Two area people who were charged with disorderly conduct for using curse words have agreed to settle claims they filed against police departments in Lackawanna and Luzerne counties for $19,000 each, according to their attorney.
Attorney Barry Dyller of Wilkes-Barre said the city of Scranton has agreed to settle a claim filed by Dawn Herb of Scranton, who was charged after a neighbor heard her cursing at a toilet inside her home.
Dyller said he also secured a settlement with Larksville in the case of Stephen Kita of Wilkes-Barre, who was arrested after he referred to a police officer as an offensive name referring to a body part. Both settlements include damages for the plaintiffs and attorneys fees.
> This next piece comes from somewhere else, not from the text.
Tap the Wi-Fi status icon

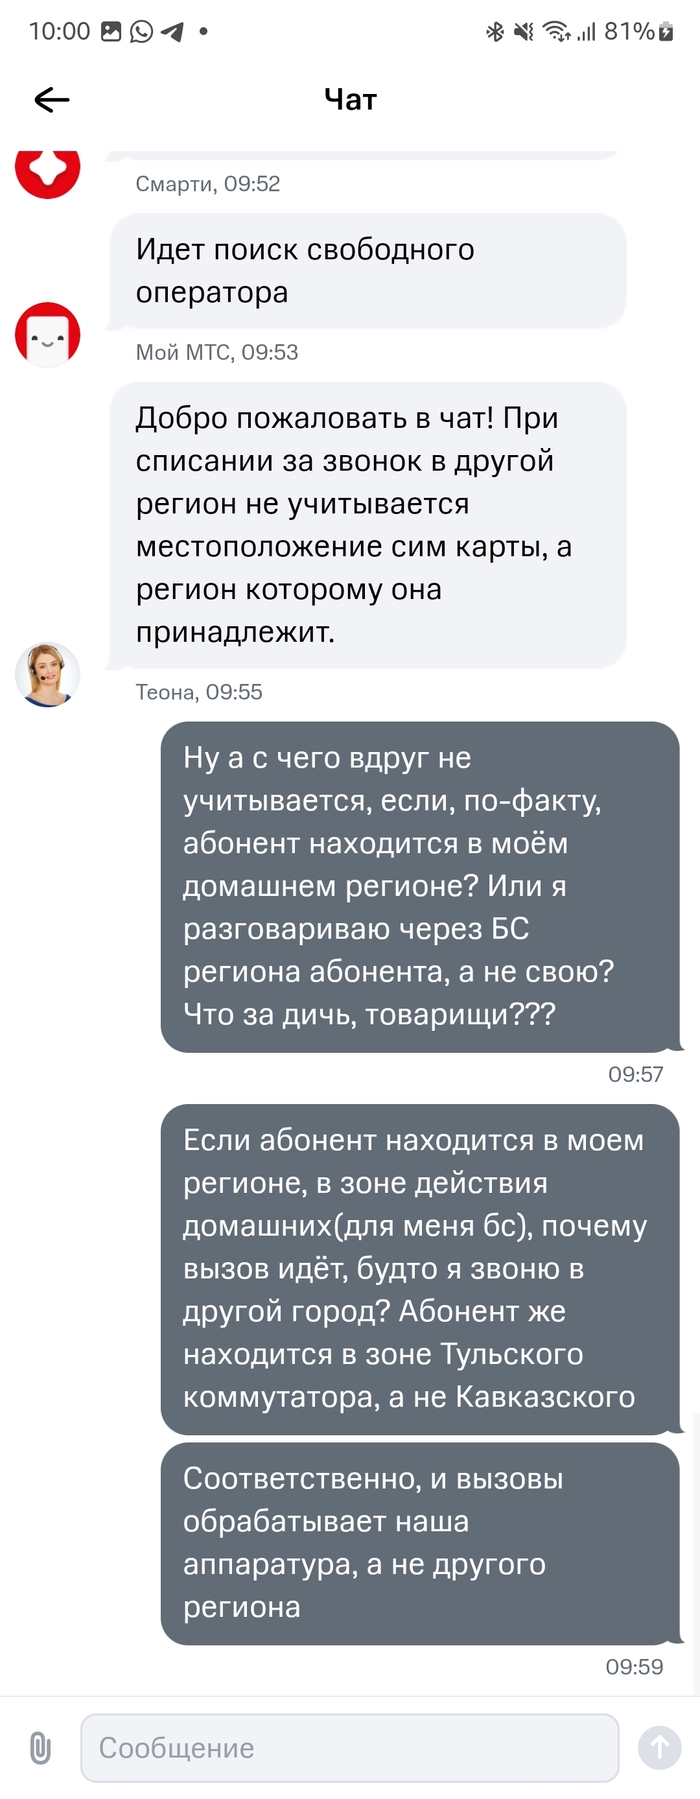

Dyller said he believes officers in both cases over-reacted to the situations, leading them to file unwarranted charges in violation of his clients’ First Amendment Right to free speech.
“Some may consider these small cases, but I consider them of paramount importance,” Dyller said. “There is no freedom more important than the freedom of speech.”
Herb was charged in October 2007 after Patrick Gilman, an off-duty Scranton police officer, heard her cursing though an open window at a toilet that had overflowed.
A Lackawanna County judge later found Herb not guilty of the offense.
Dyller, who represented Herb in the criminal case, had threatened to file a lawsuit. The city agreed to the settlement to avoid the suit, Dyller said.
In Kita’s case, Kita was driving through Larksville in May 2007 when he stopped to look at smoke that was rising from a fire at a culm field, according to a federal lawsuit Dyller filed on Kita’s behalf.
The suit says Kita saw a police car approaching and flagged down the officer, Charles Benson, to tell him where the fire was. Benson replied in a sarcastic tone “I know. I can see it. I’m not blind.”
Insulted by Benson’s tone, Kita stated “Thanks, (expletive),” and began to walk back to his car. Benson, angered by the statement, exited his cruiser, handcuffed Kita and arrested him for disorderly conduct, according to the suit. Kita was later found not guilty of the charge.
Dyller said appellate courts have repeatedly ruled that the use of curse words by themselves is not sufficient to prove disorderly conduct. There must be more to a defendant’s actions, such as creating unreasonable noise that causes public annoyance, alarm or inconvenience. In the Herb and Kita cases that burden clearly was not met, he said.
Dyller said there have been a number of recent cases in which citizens were charged with disorderly conduct for using offensive language.
He hopes the Herb and Kita cases send a message to area police departments.
“Our cities and towns need to train officers better. You can’t arrest someone for the content of their speech, even if the speech is offensive,” he said.